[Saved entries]
◇ ◇ ◇ ◇ ◇ ◇ ◇
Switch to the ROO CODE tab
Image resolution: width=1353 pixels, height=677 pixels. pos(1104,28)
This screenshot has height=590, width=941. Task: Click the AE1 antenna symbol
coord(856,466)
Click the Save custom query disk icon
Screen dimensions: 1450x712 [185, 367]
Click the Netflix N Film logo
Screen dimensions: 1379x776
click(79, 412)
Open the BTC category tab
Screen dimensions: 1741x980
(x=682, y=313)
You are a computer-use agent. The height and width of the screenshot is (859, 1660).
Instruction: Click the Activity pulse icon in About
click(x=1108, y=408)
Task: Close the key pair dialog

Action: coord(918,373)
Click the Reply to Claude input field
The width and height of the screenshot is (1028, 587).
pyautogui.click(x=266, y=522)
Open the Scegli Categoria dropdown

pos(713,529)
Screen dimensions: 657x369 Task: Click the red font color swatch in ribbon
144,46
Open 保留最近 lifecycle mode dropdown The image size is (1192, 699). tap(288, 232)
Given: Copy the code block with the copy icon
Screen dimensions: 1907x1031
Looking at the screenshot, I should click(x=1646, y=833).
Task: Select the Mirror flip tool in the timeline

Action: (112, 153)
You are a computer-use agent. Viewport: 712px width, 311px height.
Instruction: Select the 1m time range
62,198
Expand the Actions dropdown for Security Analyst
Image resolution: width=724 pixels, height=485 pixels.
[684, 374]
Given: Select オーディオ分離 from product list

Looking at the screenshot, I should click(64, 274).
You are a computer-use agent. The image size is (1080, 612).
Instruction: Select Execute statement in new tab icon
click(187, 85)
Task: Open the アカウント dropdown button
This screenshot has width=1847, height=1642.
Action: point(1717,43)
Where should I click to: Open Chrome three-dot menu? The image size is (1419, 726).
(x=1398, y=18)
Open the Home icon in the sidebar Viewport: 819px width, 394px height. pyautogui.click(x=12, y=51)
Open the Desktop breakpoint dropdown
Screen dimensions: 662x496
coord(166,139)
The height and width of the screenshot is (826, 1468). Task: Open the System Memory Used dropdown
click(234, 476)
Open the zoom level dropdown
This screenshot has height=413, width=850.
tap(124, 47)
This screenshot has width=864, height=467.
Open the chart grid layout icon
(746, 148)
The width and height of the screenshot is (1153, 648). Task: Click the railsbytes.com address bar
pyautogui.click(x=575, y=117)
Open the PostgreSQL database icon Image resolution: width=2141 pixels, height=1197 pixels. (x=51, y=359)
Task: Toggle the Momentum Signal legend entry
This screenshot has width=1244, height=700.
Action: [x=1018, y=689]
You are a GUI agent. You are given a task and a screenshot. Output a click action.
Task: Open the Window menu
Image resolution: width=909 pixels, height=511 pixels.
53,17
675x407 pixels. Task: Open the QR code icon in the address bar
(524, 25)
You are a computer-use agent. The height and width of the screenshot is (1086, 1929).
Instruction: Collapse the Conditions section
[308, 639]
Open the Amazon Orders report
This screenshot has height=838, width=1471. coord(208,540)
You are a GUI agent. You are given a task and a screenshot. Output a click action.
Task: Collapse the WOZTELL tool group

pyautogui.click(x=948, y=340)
◇ ◇ ◇ ◇ ◇ ◇ ◇
**TRY IT:** The complete set of entries is to be restated word for word.

**EXERCISE SOLUTION:**
Switch to the ROO CODE tab
Image resolution: width=1353 pixels, height=677 pixels. pos(1104,28)
This screenshot has height=590, width=941. Task: Click the AE1 antenna symbol
coord(856,466)
Click the Save custom query disk icon
Screen dimensions: 1450x712 [185, 367]
Click the Netflix N Film logo
Screen dimensions: 1379x776
click(79, 412)
Open the BTC category tab
Screen dimensions: 1741x980
(x=682, y=313)
You are a computer-use agent. The height and width of the screenshot is (859, 1660).
Instruction: Click the Activity pulse icon in About
click(x=1108, y=408)
Task: Close the key pair dialog

Action: coord(918,373)
Click the Reply to Claude input field
The width and height of the screenshot is (1028, 587).
pyautogui.click(x=266, y=522)
Open the Scegli Categoria dropdown

pos(713,529)
Screen dimensions: 657x369 Task: Click the red font color swatch in ribbon
144,46
Open 保留最近 lifecycle mode dropdown The image size is (1192, 699). tap(288, 232)
Given: Copy the code block with the copy icon
Screen dimensions: 1907x1031
Looking at the screenshot, I should click(x=1646, y=833).
Task: Select the Mirror flip tool in the timeline

Action: (112, 153)
You are a computer-use agent. Viewport: 712px width, 311px height.
Instruction: Select the 1m time range
62,198
Expand the Actions dropdown for Security Analyst
Image resolution: width=724 pixels, height=485 pixels.
[684, 374]
Given: Select オーディオ分離 from product list

Looking at the screenshot, I should click(64, 274).
You are a computer-use agent. The image size is (1080, 612).
Instruction: Select Execute statement in new tab icon
click(187, 85)
Task: Open the アカウント dropdown button
This screenshot has width=1847, height=1642.
Action: point(1717,43)
Where should I click to: Open Chrome three-dot menu? The image size is (1419, 726).
(x=1398, y=18)
Open the Home icon in the sidebar Viewport: 819px width, 394px height. pyautogui.click(x=12, y=51)
Open the Desktop breakpoint dropdown
Screen dimensions: 662x496
coord(166,139)
The height and width of the screenshot is (826, 1468). Task: Open the System Memory Used dropdown
click(234, 476)
Open the zoom level dropdown
This screenshot has height=413, width=850.
tap(124, 47)
This screenshot has width=864, height=467.
Open the chart grid layout icon
(746, 148)
The width and height of the screenshot is (1153, 648). Task: Click the railsbytes.com address bar
pyautogui.click(x=575, y=117)
Open the PostgreSQL database icon Image resolution: width=2141 pixels, height=1197 pixels. (x=51, y=359)
Task: Toggle the Momentum Signal legend entry
This screenshot has width=1244, height=700.
Action: [x=1018, y=689]
You are a GUI agent. You are given a task and a screenshot. Output a click action.
Task: Open the Window menu
Image resolution: width=909 pixels, height=511 pixels.
53,17
675x407 pixels. Task: Open the QR code icon in the address bar
(524, 25)
You are a computer-use agent. The height and width of the screenshot is (1086, 1929).
Instruction: Collapse the Conditions section
[308, 639]
Open the Amazon Orders report
This screenshot has height=838, width=1471. coord(208,540)
You are a GUI agent. You are given a task and a screenshot. Output a click action.
Task: Collapse the WOZTELL tool group

pyautogui.click(x=948, y=340)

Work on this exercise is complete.